Susan Ostermann is an assistant professor of global affairs at the University of Notre Dame and an expert in comparative politics in South Asia, regulatory compliance, and environmental regulation. Her work seeks to understand why actors comply with regulations in unlikely circumstances, such as when states are weak or actors have strong incentives to break the law. She has been a Kellogg Institute faculty fellow since 2018.
Her publications include journal articles “Nepal in 2017: Democracy’s Festive Return,” in Asian Survey (2018); “From Quiescent Bureaucracy to Undocumented Wonder: Explaining the Indian Election Commission’s Expanding Mandate” with Amit Ahuja (2018) in Governance; and “Rule of Law against the Odds: Overcoming Poverty and the High Cost of Compliance in the Developing World” (2016) in Law & Policy.

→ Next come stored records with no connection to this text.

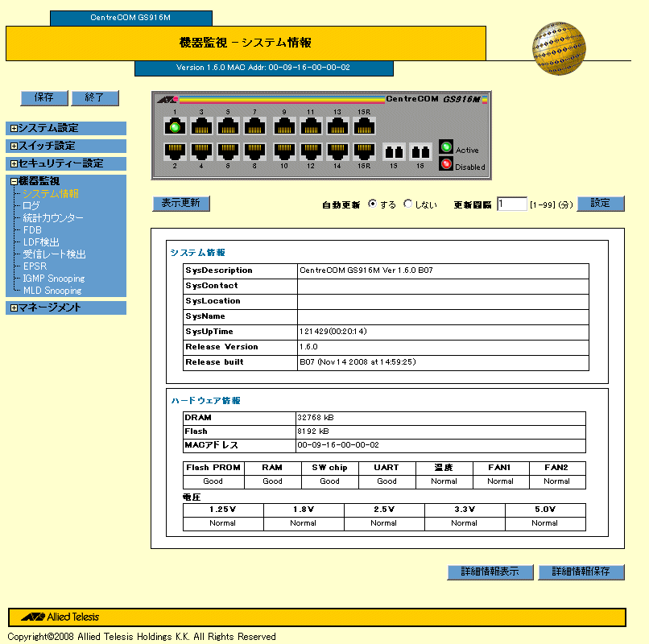Collapse the 機器監視 menu section
Image resolution: width=649 pixels, height=644 pixels.
coord(14,181)
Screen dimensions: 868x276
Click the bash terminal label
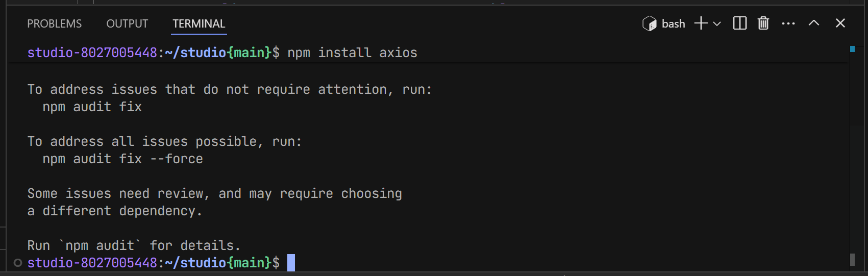[673, 24]
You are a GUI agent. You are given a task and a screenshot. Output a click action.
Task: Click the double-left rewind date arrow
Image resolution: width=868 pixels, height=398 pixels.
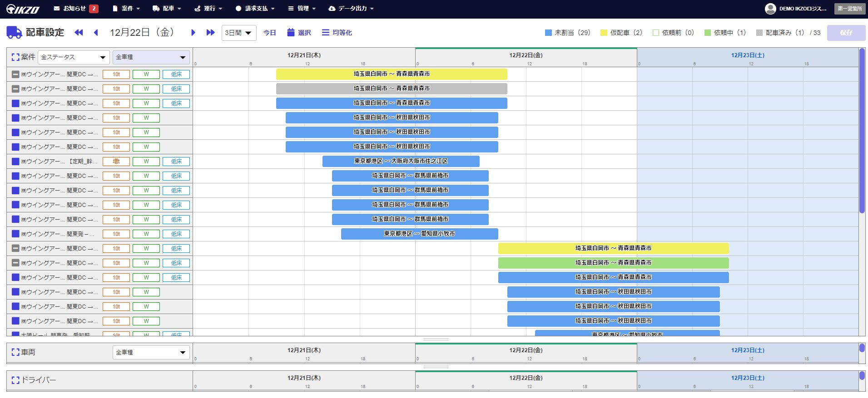pos(79,32)
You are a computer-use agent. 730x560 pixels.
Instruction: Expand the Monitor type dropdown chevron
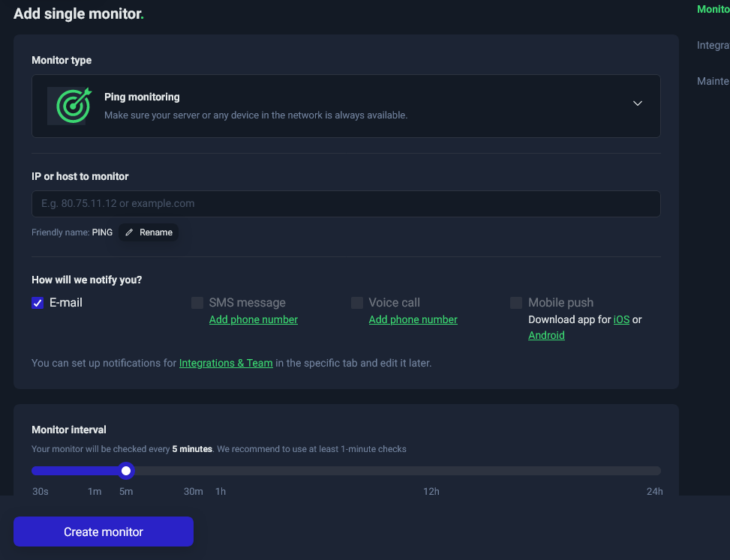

She also co-authored, with Pradeep Chhibber, “A Democratic Balance: Bureaucracy, Political Parties and Political Representation” in Jack H. Nagel and Rogers M. Smith (Eds.), Representation: Elections and Beyond (University of Pennsylvania Press, 2013).
Her current projects explore the historical roots of conservatism in Indian political thought, the development and expansion of the Indian Election Commission, and variation in sex ratios throughout the subcontinent.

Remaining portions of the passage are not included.